Raindance Film Festival review – Child (2026)
With their young son in critical condition, Anne (Brigitte Urhausen) and Greg (Mailk Zidi) take a drive East from civilised Luxemburg to one of those unnamed countries which were fashionable in Hostel-style horror films twenty or so years ago … determined Anne didn’t want the panicky Greg, whom she blames for the boy’s accident, to come along but he’s threatened to tell the police if she doesn’t let him in on whatever deal she’s doing to secure a transplant organ the kid. At the end of the Sat-Nav instructions isn’t a clinic but a spot by disused railway tracks from which it’s a short hike to a cave where a tent is set up to perform fast vivisections on donors the couple don’t want to know about. Into this set-up comes Lydia (Lydia Indjova), another determined mother – who has a gun and wants to find her missing daughter.

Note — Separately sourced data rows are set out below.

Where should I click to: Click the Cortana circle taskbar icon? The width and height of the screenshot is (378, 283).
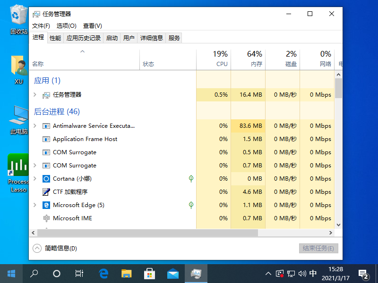57,273
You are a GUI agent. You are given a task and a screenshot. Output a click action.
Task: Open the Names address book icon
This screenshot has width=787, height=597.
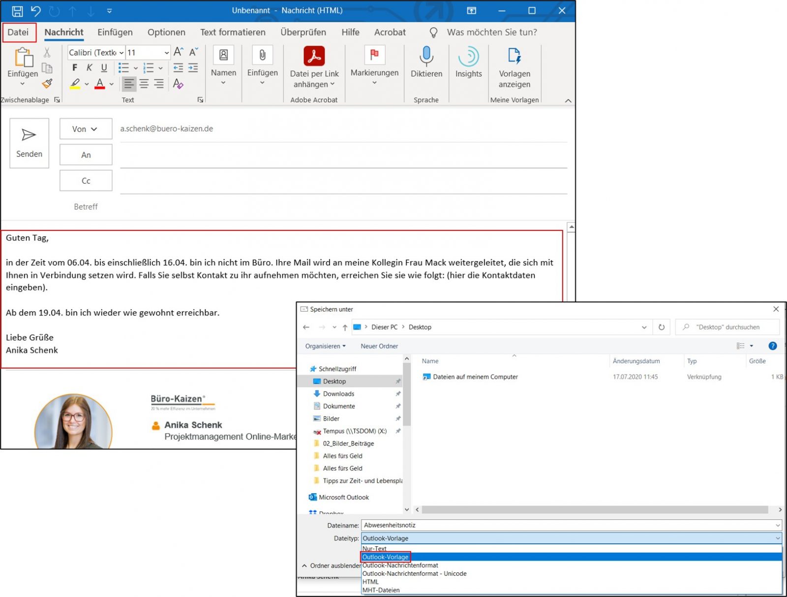point(223,55)
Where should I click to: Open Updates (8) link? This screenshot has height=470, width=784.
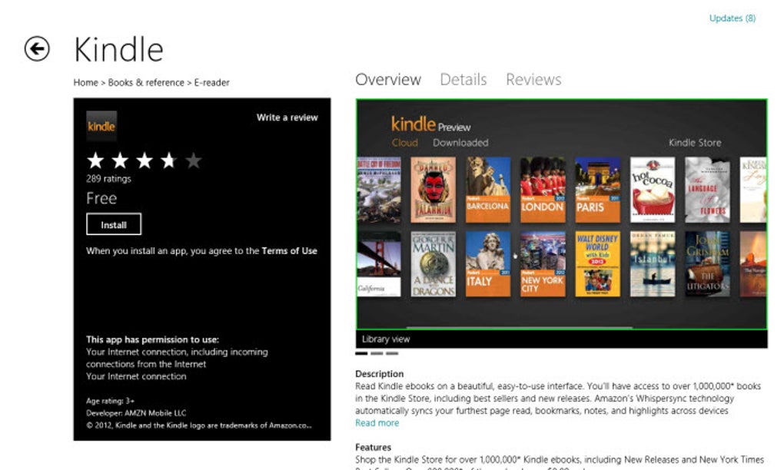pos(733,18)
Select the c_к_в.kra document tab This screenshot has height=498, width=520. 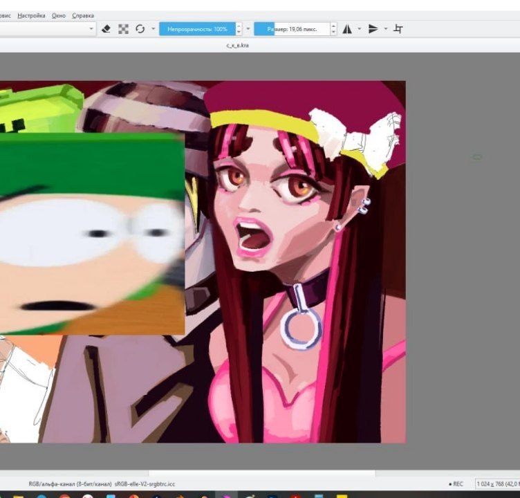coord(237,45)
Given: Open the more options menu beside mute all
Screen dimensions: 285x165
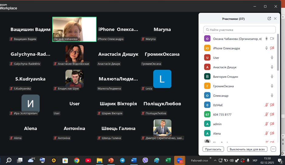Looking at the screenshot, I should coord(273,149).

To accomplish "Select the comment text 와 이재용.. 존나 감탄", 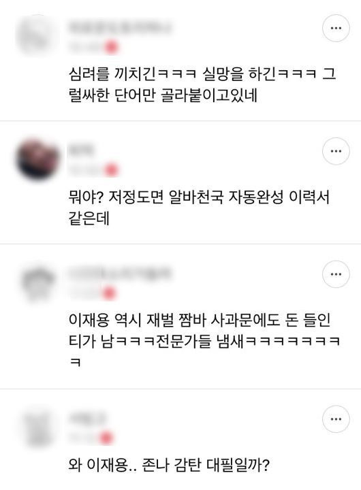I will click(169, 465).
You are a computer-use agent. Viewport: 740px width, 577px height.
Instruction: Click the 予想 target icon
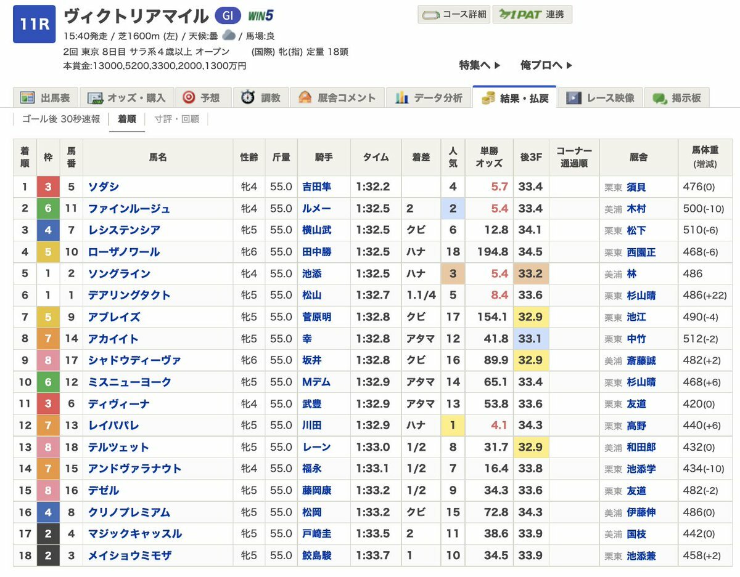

Directed by Cyrus Neshvad, who also co-wrote with Guillaume Levil, Child looks at a subject which had its vogue in torture porn days – if it wasn’t rich sickos maiming for kicks it was organ harvesters – from a fresh angle. It flees the grimy nightmare of its medical business for an abandoned, trap-filled old dark house in the woods – a nice touch is Anne saying how much their son would love the place – where an even bigger menace lurks. It ratchets up the suspense as two desperate mothers are stuck in the woods, with possible monsters in pursuit, and a beeping, lit-up organ transplant container signals their whereabouts and the very brief window before the contents are useless. It’s not long but is suspenseful and when Indjova holds the screen it becomes a little deeper – though it still falls into the category of likely story.